■ **DESCRIPTION OF THE TASK**: Which lines in the items below contain the string "computer"? Extract each of those lines in full.

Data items
:::::
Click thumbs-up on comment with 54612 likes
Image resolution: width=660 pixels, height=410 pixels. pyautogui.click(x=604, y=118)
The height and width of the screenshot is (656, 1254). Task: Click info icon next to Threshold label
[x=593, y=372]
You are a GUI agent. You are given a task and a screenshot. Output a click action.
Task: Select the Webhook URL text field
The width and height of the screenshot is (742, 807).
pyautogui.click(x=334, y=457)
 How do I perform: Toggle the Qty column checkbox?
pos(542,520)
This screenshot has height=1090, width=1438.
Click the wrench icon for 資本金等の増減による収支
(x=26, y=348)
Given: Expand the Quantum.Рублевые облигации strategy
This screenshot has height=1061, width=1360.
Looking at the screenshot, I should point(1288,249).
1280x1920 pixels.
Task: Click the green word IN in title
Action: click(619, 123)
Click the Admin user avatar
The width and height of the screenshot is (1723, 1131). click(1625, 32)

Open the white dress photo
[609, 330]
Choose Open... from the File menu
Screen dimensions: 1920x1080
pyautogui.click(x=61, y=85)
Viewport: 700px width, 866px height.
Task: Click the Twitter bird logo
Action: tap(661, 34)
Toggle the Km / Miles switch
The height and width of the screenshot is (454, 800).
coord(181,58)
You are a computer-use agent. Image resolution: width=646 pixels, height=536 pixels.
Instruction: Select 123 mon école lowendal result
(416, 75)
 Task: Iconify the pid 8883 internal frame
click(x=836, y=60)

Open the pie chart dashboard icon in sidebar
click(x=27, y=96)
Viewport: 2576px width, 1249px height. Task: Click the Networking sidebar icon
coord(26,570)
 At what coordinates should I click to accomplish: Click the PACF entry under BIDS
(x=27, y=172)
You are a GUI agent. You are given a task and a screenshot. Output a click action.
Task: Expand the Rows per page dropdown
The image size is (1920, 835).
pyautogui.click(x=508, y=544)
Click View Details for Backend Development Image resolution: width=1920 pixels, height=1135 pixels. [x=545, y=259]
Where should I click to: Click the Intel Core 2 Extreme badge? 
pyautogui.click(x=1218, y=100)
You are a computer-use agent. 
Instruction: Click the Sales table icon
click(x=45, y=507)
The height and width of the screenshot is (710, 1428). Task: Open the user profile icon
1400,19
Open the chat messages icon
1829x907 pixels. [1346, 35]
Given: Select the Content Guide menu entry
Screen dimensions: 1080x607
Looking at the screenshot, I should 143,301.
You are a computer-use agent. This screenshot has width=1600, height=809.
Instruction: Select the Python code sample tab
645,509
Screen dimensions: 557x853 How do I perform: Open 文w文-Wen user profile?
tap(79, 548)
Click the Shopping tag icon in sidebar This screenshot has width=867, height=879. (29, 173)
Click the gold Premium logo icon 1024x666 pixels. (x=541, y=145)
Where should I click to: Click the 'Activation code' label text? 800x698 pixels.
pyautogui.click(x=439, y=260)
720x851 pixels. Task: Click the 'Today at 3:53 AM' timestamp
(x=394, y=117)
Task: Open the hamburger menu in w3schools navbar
:::::
■ **SOLUTION BELOW**:
You are a computer-use agent. Image resolution: width=646 pixels, height=536 pixels.
You are a computer-use agent. 
You are a computer-use agent. This screenshot has width=1600, height=809.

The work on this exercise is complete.